Ironically, learning to be mentally tough is something David is accustomed to, thanks to none other than Harper and the rest of David’s respective coaches. From Harper and his assistant, Brooks Collins, on the diamond, Chris Kearson on the gridiron, and Dewayne Tabor on the court, David has been well-advised on how to remain steadfast in the face of adversity.

He attributes much of his success to the winning atmosphere fostered in the athletic powerhouse that is ECI. The rest of his success, he said, is due to his circle of support. (Of course, it also helps that he modeled his game play after one of the best in the history of America’s favorite pastime, Derek Jeter.) “I wouldn’t be where I am without my parents and my friends,” David said. “My two best friends, Clark Hall and Zac Williams, were two of the first to call me when I got drafted. They’ve always been two of my biggest supporters, along with my family.”

In the short-term, David is optimistic. He intends to make the most of the opportunity before him, no matter what it takes. The average rookie spends 4-6 years before getting called up, but he’s prepared to move forward.

In the meantime, his parents will proudly proceed alongside him, no matter where the journey takes them. David has given them every right to brag. Baseball aside, he’s quite the athlete. His football talent landed him on all-region and all-state teams throughout his 4-year career as a Bulldog. His winning ways go much further than athletics, though. David also shined in the classroom, earning honor roll status all four years of high school, and he was a member of the Beta Club and the Citizens Bank Advisory Board as well. He is a member of Poplar Springs Baptist Church, where John serves as pastor. (Again, David followed his dad’s example. Though his virtual footprint is nearly nonexistent compared to most his age, David’s Twitter feed indicates that he’s delivered a sermon or two of his own.) “He’s always been humble,” Jeana said. “He’s always been one that if his friend was having a hard time, he’d help out. He’s got a good head on his shoulders… All of this is exciting, and I couldn’t be more proud of him.”
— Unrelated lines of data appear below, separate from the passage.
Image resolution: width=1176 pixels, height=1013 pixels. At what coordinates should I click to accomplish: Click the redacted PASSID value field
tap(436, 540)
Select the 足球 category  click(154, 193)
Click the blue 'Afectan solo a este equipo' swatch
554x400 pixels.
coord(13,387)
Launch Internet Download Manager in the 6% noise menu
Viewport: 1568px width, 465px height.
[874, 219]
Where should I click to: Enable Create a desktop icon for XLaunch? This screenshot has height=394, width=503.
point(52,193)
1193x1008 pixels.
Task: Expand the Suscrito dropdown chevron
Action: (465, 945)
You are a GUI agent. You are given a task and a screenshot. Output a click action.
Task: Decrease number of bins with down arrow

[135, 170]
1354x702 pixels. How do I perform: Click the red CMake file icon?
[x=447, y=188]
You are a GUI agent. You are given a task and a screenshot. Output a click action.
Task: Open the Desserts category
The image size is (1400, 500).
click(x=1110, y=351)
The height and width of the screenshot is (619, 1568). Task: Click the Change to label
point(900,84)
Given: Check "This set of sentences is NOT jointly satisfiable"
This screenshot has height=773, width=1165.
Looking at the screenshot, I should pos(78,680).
As expected, John’s sentiments were nearly verbatim. “He’s chasing his dream, and I’m so proud of that. I’m also proud of his willingness to take a chance. I told him that no matter what he did, I’d be proud. I’m proud of his efforts, and I’m proud of him as a person,” John said. “I can’t use any other word except ‘proud.’”

David, in his own words, is excited with a little nerves. “It’s been a pretty overwhelming experience, but I wouldn’t trade it for the world. Only about 1,000 people get drafted, and I’m one of them. I’m so grateful for all of the support, and I hope I make everybody back home proud.”